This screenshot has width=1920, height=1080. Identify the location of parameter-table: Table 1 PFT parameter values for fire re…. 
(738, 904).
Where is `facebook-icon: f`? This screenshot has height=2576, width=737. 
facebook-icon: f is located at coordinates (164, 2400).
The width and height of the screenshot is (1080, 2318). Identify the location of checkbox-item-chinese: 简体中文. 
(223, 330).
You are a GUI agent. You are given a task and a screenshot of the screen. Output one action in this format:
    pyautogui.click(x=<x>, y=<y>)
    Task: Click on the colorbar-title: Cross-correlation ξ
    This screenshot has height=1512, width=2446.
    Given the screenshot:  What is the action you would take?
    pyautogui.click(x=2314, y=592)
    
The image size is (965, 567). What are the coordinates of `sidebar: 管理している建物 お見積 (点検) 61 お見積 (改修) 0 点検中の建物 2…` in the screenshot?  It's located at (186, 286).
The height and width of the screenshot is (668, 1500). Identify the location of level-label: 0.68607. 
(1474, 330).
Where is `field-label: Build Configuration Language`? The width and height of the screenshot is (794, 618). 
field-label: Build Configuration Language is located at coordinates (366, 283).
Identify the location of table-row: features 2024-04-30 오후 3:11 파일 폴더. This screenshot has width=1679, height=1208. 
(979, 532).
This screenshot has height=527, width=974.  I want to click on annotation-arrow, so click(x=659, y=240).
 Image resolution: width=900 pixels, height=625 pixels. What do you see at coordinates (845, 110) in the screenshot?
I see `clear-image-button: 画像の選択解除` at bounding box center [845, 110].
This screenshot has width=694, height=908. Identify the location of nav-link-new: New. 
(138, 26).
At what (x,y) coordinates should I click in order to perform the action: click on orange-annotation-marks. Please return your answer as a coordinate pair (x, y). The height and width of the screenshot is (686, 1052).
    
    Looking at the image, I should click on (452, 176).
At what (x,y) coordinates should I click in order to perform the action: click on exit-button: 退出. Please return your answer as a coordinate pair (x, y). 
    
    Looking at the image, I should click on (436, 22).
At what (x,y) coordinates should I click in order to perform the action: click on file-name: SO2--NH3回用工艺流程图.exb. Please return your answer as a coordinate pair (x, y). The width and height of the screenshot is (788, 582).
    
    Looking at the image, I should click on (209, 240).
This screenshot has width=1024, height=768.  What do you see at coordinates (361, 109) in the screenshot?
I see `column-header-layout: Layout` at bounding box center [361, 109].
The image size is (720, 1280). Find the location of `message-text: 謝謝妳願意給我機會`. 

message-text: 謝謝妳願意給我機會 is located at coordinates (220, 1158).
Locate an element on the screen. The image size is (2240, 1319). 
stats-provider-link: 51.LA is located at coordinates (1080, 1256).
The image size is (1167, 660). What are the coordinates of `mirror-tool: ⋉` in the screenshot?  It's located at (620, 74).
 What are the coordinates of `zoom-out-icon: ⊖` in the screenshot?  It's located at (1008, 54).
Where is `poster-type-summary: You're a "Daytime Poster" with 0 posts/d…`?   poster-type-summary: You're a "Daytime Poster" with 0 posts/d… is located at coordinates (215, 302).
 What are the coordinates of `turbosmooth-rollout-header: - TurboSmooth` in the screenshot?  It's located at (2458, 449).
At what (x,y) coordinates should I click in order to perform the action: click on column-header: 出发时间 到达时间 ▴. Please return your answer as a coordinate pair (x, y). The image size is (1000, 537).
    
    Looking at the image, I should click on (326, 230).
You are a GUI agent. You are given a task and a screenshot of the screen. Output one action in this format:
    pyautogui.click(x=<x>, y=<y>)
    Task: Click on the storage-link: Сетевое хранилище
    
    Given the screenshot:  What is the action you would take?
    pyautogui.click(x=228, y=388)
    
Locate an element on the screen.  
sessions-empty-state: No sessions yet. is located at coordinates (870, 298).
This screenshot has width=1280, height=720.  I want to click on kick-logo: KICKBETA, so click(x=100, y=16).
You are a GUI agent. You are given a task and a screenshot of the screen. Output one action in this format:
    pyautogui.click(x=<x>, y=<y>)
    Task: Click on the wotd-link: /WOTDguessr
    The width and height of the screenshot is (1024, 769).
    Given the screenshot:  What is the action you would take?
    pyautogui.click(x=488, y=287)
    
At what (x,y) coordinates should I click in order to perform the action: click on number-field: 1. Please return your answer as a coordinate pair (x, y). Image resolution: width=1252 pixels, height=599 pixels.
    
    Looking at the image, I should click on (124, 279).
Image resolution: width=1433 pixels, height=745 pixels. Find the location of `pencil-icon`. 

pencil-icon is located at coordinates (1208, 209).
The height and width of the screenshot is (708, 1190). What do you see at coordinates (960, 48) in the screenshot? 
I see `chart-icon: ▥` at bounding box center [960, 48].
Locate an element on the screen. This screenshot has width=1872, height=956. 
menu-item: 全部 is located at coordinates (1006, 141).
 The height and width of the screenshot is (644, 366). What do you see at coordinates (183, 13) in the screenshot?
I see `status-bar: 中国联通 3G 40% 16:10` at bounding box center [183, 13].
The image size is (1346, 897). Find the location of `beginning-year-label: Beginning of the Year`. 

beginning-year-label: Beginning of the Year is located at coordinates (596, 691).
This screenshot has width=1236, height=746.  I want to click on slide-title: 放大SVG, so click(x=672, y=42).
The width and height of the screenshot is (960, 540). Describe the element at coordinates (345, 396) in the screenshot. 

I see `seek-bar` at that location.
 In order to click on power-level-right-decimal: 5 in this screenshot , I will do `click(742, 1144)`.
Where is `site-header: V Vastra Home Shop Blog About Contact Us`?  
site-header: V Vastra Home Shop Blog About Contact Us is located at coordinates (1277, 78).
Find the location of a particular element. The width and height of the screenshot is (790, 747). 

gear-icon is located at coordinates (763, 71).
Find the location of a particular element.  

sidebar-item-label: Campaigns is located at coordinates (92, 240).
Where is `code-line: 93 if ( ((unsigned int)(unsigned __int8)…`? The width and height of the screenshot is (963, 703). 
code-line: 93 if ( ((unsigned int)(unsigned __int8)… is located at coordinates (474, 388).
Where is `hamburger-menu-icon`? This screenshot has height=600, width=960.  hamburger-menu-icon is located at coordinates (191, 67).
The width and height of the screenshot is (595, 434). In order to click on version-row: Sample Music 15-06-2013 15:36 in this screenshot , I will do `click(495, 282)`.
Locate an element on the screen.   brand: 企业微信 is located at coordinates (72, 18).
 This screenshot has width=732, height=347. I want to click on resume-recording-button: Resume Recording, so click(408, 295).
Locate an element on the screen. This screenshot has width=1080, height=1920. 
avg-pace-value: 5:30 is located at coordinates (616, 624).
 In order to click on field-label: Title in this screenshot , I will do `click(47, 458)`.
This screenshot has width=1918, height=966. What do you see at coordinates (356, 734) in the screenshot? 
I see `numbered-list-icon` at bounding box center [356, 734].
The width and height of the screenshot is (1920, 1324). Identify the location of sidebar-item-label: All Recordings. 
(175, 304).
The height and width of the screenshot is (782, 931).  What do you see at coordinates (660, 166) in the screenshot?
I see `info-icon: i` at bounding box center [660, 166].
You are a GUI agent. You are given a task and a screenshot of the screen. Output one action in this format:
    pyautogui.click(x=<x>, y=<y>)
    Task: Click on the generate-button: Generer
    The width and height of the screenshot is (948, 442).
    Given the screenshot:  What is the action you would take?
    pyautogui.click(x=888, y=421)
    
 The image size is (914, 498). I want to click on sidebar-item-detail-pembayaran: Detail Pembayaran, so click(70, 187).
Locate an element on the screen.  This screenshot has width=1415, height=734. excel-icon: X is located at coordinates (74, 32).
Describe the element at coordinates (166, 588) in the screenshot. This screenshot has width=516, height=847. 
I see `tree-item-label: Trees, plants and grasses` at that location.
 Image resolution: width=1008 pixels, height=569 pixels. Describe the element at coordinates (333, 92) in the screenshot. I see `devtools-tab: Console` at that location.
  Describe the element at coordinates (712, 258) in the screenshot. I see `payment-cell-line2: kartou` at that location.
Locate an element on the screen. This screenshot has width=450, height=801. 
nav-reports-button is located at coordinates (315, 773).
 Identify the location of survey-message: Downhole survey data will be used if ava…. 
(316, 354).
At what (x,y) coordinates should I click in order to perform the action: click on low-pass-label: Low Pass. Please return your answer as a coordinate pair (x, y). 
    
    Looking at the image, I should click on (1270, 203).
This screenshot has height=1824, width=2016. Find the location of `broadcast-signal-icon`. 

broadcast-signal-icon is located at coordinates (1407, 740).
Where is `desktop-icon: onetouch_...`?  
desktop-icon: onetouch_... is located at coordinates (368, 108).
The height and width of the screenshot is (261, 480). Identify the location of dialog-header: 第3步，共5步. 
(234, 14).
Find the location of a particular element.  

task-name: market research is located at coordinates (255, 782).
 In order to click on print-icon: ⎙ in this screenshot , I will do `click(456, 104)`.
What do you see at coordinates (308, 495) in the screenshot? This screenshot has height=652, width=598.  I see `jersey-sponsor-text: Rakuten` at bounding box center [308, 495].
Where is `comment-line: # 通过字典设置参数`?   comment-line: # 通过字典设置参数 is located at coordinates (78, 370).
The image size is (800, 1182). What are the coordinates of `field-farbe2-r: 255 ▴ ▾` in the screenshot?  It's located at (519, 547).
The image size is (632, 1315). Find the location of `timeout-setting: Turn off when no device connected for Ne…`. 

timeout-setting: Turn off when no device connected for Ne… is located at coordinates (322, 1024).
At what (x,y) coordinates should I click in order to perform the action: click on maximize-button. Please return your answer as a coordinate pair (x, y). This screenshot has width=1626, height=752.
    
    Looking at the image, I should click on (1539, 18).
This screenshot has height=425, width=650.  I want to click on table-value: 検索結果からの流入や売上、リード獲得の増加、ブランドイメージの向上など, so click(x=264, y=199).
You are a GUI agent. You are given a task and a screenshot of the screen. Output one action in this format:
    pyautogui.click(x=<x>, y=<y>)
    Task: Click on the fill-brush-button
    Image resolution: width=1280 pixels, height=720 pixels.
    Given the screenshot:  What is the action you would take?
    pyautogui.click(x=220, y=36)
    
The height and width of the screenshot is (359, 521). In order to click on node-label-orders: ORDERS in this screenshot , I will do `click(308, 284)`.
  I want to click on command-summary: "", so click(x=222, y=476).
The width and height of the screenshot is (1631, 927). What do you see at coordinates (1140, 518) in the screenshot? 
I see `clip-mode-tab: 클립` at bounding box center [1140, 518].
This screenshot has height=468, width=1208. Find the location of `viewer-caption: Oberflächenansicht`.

§ §

WHAT YOU HAVE TO DO.
Give everything in the material from the line containing "The height and width of the screenshot is (668, 1500)." down through the line containing "(1474, 330)." as a Markdown table with the columns Row and Line. Number each row and leave out blank lines.

WRITTEN REPLY.
| Row | Line |
|---|---|
| 1 | The height and width of the screenshot is (668, 1500). Identify the location of level-label: 0.68607.  |
| 2 | (1474, 330). |